The Department of Justice (DOJ) doesn't make the laws, it just enforces them. The DOJ, one of 15 federal executive departments, is charged with enforcing federal law, defending the rights of US citizens, and representing the legal interests of the US government. The department covers both civil and criminal areas of federal law and is involved in everything from prosecuting offenders of antitrust laws to investigating organized crime. With the US Attorney General at its helm, the DOJ comprises more than 50 separate agencies, including the FBI, ATF, US Marshals, BOP, CRS, and US Attorneys. It has an annual budget in excess of $27 billion.
Eric Holder was appointed the 82nd US Attorney General in 2009. Prior to his appointment, Holder was a judge of the Superior Court of the District of Columbia and Deputy Attorney General of the US.
Over the years, the structure of the DOJ has changed with the addition of a Deputy Attorney General, Associate Attorney General, Assistant Attorneys General, and the formation of Divisions and components. James Cole was sworn in as the Deputy Attorney General in January 2011.

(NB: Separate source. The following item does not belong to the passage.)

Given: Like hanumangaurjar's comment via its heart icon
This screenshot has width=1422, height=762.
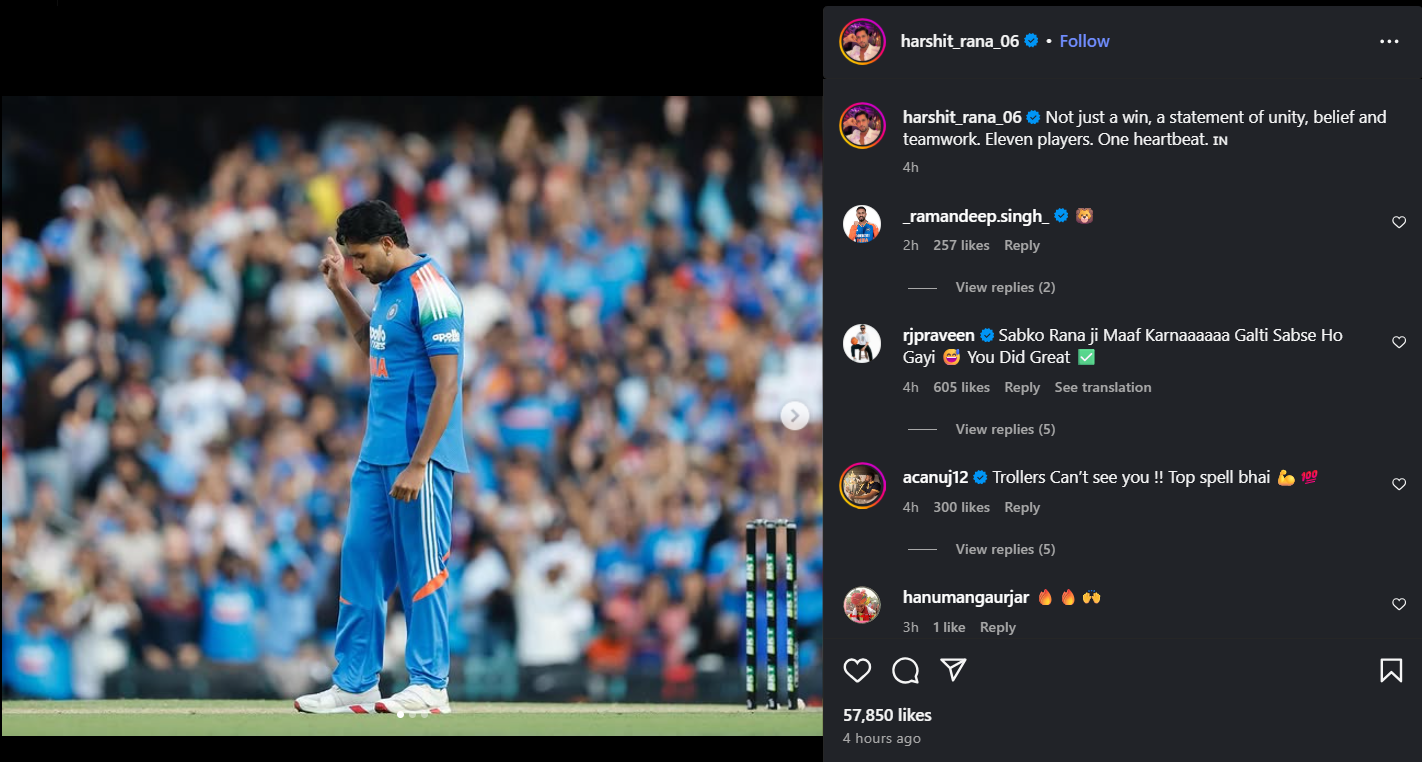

In its 2012-2016 Strategic Plan, the DOJ laid out three broad goals: prevent terrorism and promote the nation's security, prevent crime and protect the rights of the American people, and ensure and support the fair and impartial administration of justice. Furthermore, shorter-term (12-24 months) priority goals include providing better information to the US intelligence community, reducing gang violence, preventing financial and healthcare fraud, and protecting the vulnerable from child exploitation and civil rights abuses.